134. “Mac is a Serial Killer” (Season 3, Episode 10)

Nothing quite lands in this one, in which the gang suspects that Mac’s shady behavior means that he’s the serial killer that’s on the loose in Philly. Of course he’s not; he’s been secretly dating Carmen, whom the gang offensively refers to as “the tranny” as they dwell on the details of their sex life. (In later seasons, the gang is written to largely be more tolerant toward LGBTQ characters — Mac’s own self-hating homophobia aside — but “tolerance” is pretty much the high bar they aim to reach and nothing more.)

133. “Dennis Looks Like a Registered Sex Offender” (Season 3, Episode 11)

A decent concept totally devalued by the fact that Dennis is a sex offender — and, as revealed by later episode “Reynolds vs. Reynolds: The Cereal Defense,” has multiple bench warrants for sexual assault filed against him. Also, let’s not forget his statutory-rape charge revealed in “The Gang Runs for Office”! Dennis Reynolds: bad guy.

132. “The Gang Gets Whacked” (Season 3, Episodes 12 and 13)

Some early tonal inconsistency in this mostly blah two-parter, in which Frank expresses aversion both to spending money to get the gang out of a jam and engaging in scumbagish behavior like selling drugs. The Dennis-as-sex-worker B-plot is more capably put to work in the season 12 episode “PTSDee,” but not by much.

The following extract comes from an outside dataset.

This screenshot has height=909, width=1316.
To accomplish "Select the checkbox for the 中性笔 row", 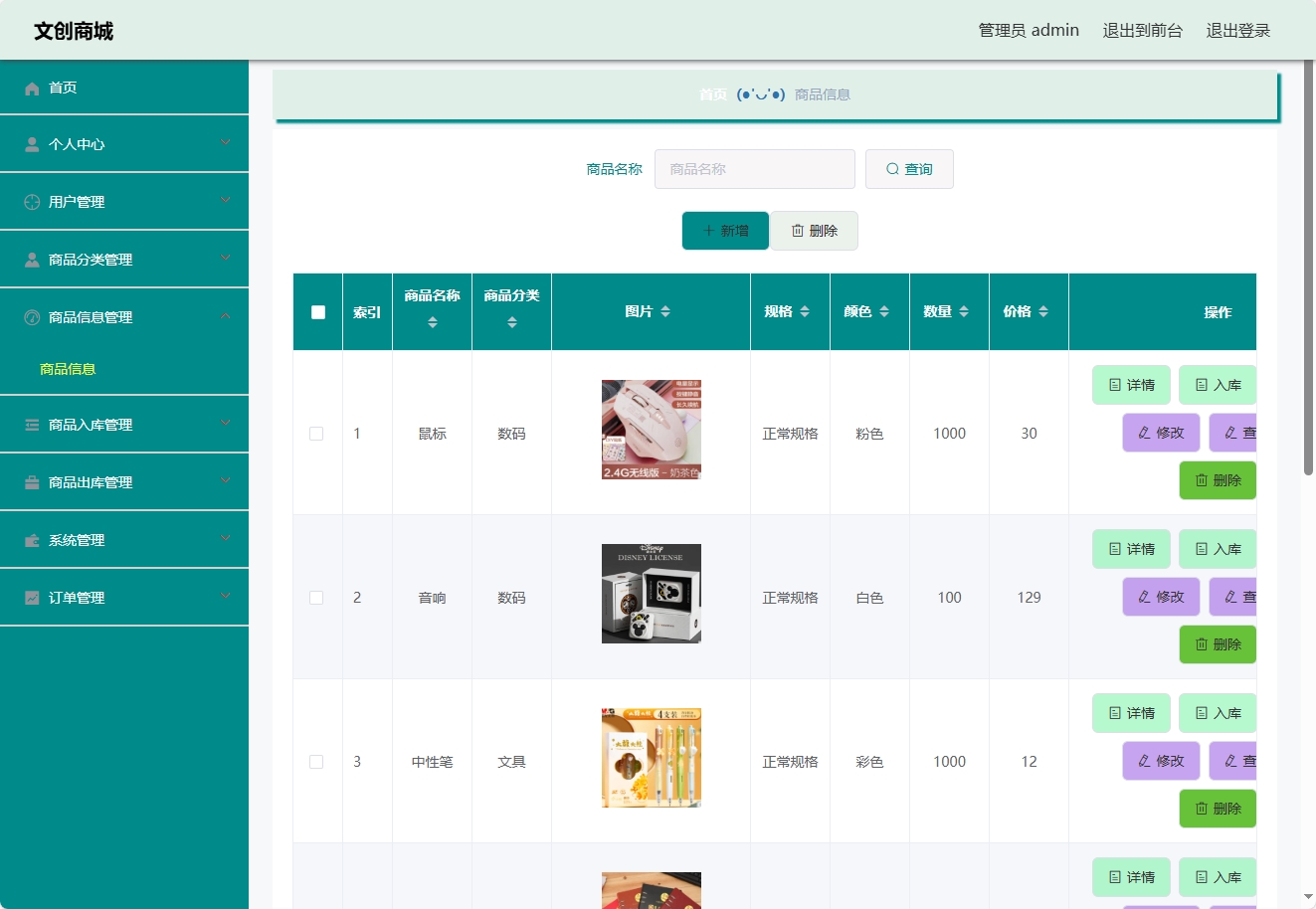I will [x=316, y=762].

131. “Dennis’ Double Life” (Season 12, Episode 10)

Effectively a way to potentially write off Dennis in the face of Howerton’s role on the still-going NBC comedy AP Bio, “Dennis’ Double Life” feels tossed-off. (Don’t worry, Howerton will reportedly recur as Dennis in the upcoming 13th season.) Not much makes sense in this episode as the gang scrambles to help Dennis create a cover story to avoid the paternity resulting from “The Gang Beats Boggs.” Proof that even 12 seasons in, Always Sunny can’t force zaniness.

130. “The High School Reunion” (Season 7, Episodes 12 and 13)

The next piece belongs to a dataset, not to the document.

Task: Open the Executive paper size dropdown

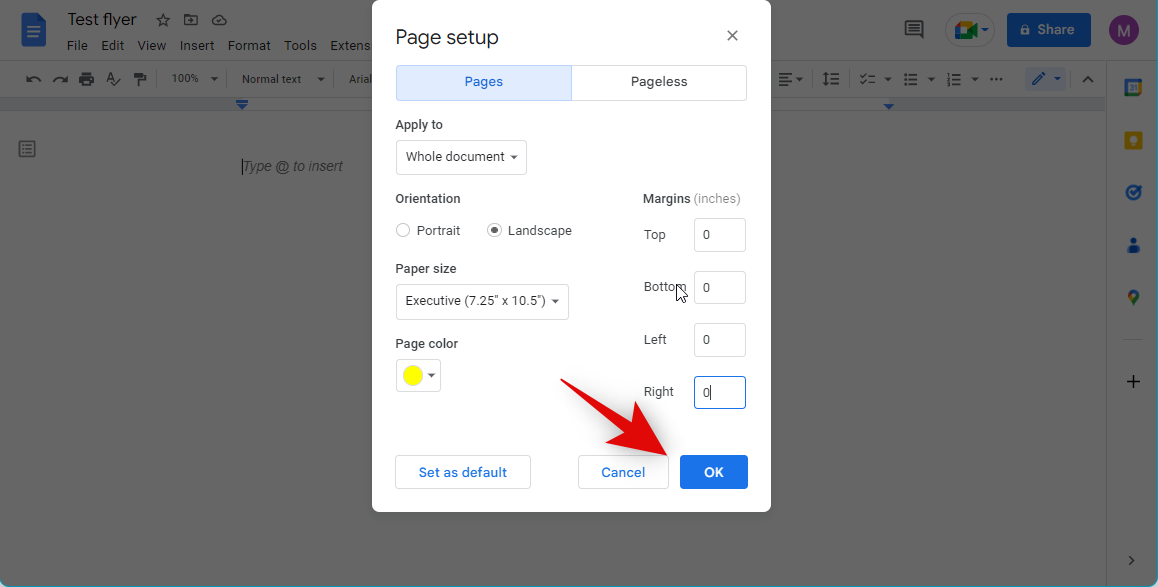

Another dull two-parter, marked only by the revelation that Mac’s real name is Ronald McDonald (really!). Some necessary myth-killing here regarding Dennis’s high-school stature as a “golden god,” but nothing about this episode feels quite right — evidence, perhaps, that the gang’s unbridled cruelty is most effective when their targets are those who don’t actually deserve it.

129. “The Gang Spies Like U.S.” (Season 10, Episode 5)

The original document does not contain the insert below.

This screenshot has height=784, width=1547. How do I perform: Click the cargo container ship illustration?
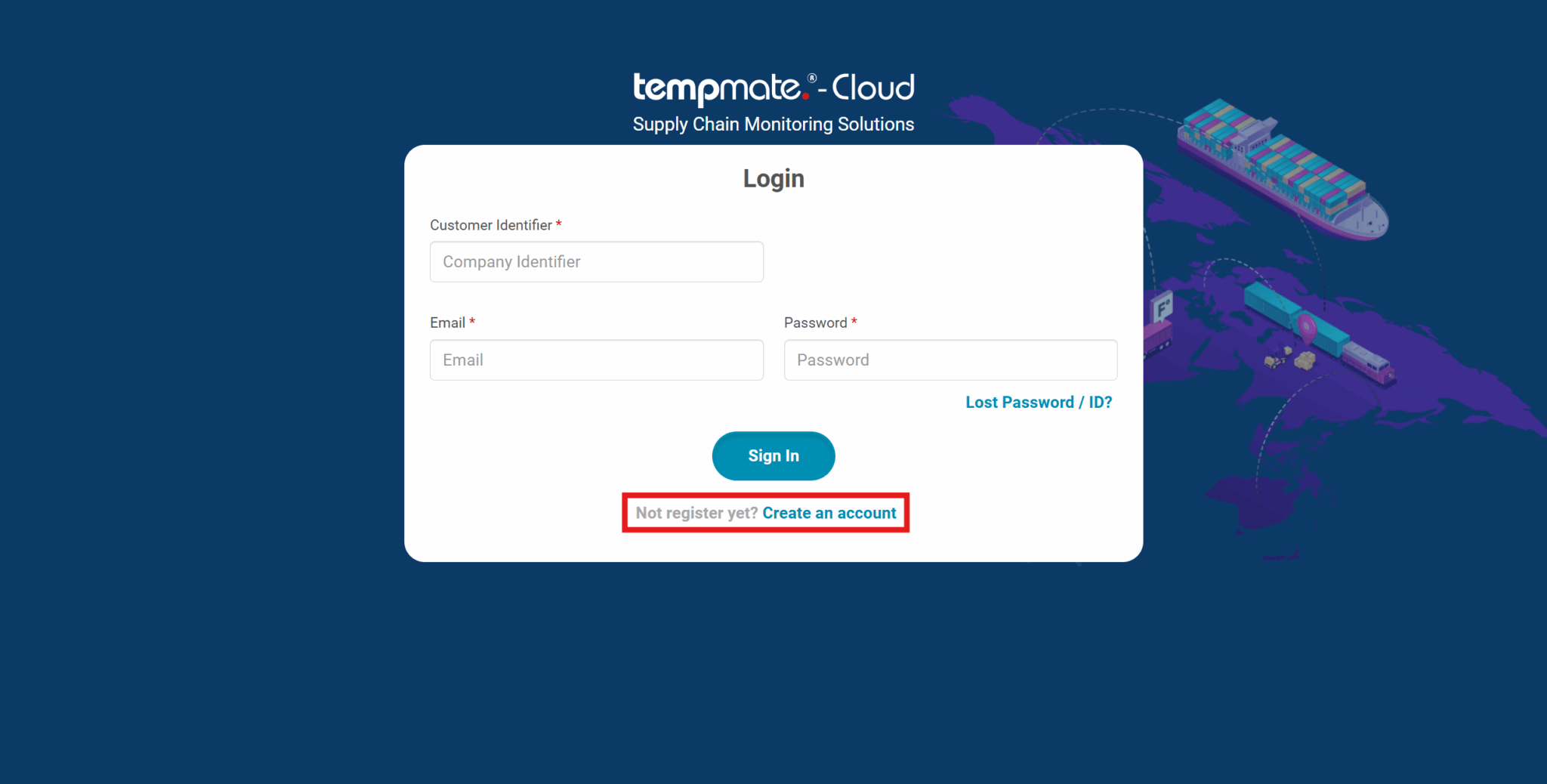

Ugh. An entire B-plot centering around the double entendre of the phrase “cream pie”? Thinly veiled Asian stereotypes? A nonsensical main plot that barely sputters to a close? Not even multiple trips to Guigino’s (featuring everyone’s favorite waiter, of course) can save this dismal late-series episode.

128. “Dennis and Dee Get a New Dad” (Season 2, Episode 10)

An episode centered around Frank’s false paternity of Dennis and Dee, as well as the reveal of their actual birth father Bruce Mathis, who’s played by Stephen Collins. If you don’t understand why that alone automatically makes this episode lower-ranked, watch Bruce sing about loving children, and then just do a cursory Google search of Stephen Collins. Yeah. Pretty hard to watch. On the relative plus side: the additional (and still unresolved) revelation that Frank might be Charlie’s long-lost father.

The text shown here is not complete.